Many Clouds in the Sky
A couple of days ago, I posted an article about Penetration Testing within AWS. I made comment on the different kinds of testing within this kind of environment however I didn’t add much detail regarding the kinds of environments – as I was speaking specifically of AWS.
So I decided to break things down a little further:
Part 1. An Introduction to Cloud Computing (you are here)
I’m going to do a short piece here to discuss a little more about the concepts of cloud itself, for those who haven’t made the jump. What is cloud computing? Microsoft neatly defines it as “the delivery of computing services over the Internet, typically charged based on usage.” Whereas Amazon words it as: on-demand delivery of IT resources via the internet with pay-as-you-go pricing.

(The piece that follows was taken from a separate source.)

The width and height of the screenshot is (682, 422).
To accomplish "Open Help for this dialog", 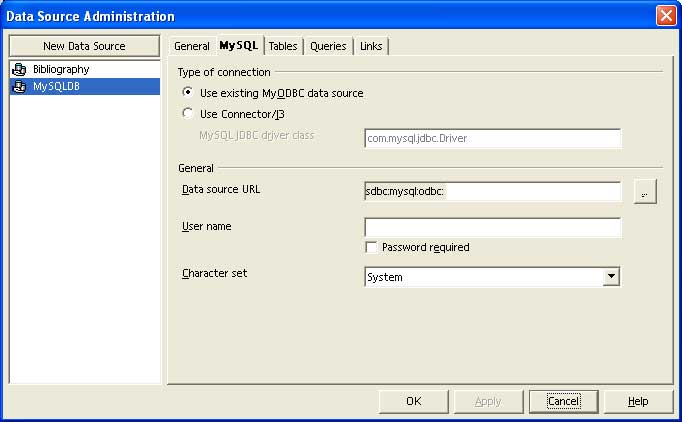I will pyautogui.click(x=637, y=401).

Taking it a step further though – however you think about it, there are multiple clouds. Although people often speak as those there is only one “We host our applications on the cloud”, there is in fact multiple clouds however you think of cloud computing. Whilst some people will use “The Cloud” as a synonym for “The Internet”, when we think of “Cloud Services” and “Cloud Providers” there are multiple of each.
We can break cloud computing down into types of cloud, types of service delivery, or by provider themselves. That is looking at the difference between “Public” and “Private” clouds. The differences between service delivery models such as “Infrastructure as a Service”, “Platform as a Service”, and “Software as a service”. Alternatively we could break down based on vendors such as Amazon, Microsoft, or Google. I’ll take a look at each of these below:
Public and Private
For the definitions here I’ll defer to a NIST document, SP 800-145 – “The NIST Definition of Cloud Computing”, which defines a private cloud as:
“The cloud infrastructure is provisioned for exclusive use by a single organization comprising multiple consumers (e.g., business units). It may be owned, managed, and operated by the organization, a third party, or some combination of them, and it may exist on or off premises.”
The same document defines a public cloud as:
“The cloud infrastructure is provisioned for open use by the general public. It may be owned, managed, and operated by a business, academic, or government organization, or some combination of them. It exists on the premises of the cloud provider.”
To confuse matters there are two additional terms which are important, virtual private cloud and hybrid cloud. A virtual private cloud (VPC) is simply an isolated area of a public cloud allocated for a single organisation. A hybrid cloud is a composition of (two or more) private and public clouds, which enables data or application portability whilst remaining unique entities. An example of hybrid cloud use might be where an organisation deploys their infrastructure in such a way that it runs within their private cloud but can scale to utilise public cloud resources when required, due to spikes in demand.
Cloud Service Models
Cloud services can be further broken down into categories such as Infrastructure, Platform, Software. These allow an organisation to vary the amount of management they are responsible for when utilising systems. Incidentally these are also defined within NIST SP 800-145.
The differences between cloud service models are which components, or aspects, are under which parties control and responsibility. Therefore, the responsibilities of each service model can be visually represented as:
On one hand there is a benefit to an organisation in having fine-grained control over their systems and on the other you have reduced complexity in utilising system when less control is retained. For example, if you want minimal control and simple want to utilise an application then software-as-a-service allows for this. Examples of popular SaaS platforms are Office365, Netflix, G Suite, and Adobe Creative Cloud. These allow companies and users to make use of an application without having to worry about deploying and managing the systems themselves.
A more flexible approach however is platform-as a-service, where the operating systems, servers, storage, and network, for example, are all managed by the provider. This allows developers to create and deploy applications whilst not worrying about applying security patches to the operating system or the availability of the underlying compute, storage, and networking.
Finally, infrastructure-as a-service also gives the customer control over the operating system whilst retaining the benefit of only paying for resources based on actual consumption.
Providers and Market Share
Finally, the last way I mentioned to break cloud down into categories were by the providers. Amazon has retained the greatest market share for a long time, but they are certainly not the only provider. An SRG Research article describes the breakdown as: Amazon 33%, Microsoft 13%, IBM 8% and Google 6% – in Q1 2018.
Visually, that is:
So in closing, there is not a single cloud, there are many clouds. However you choose to consider the concept of cloud computing there are competing ideas, models, and providers. Therefore, if somebody says “We’d like to move to the cloud.” Maybe the correct response should be: “Which one?”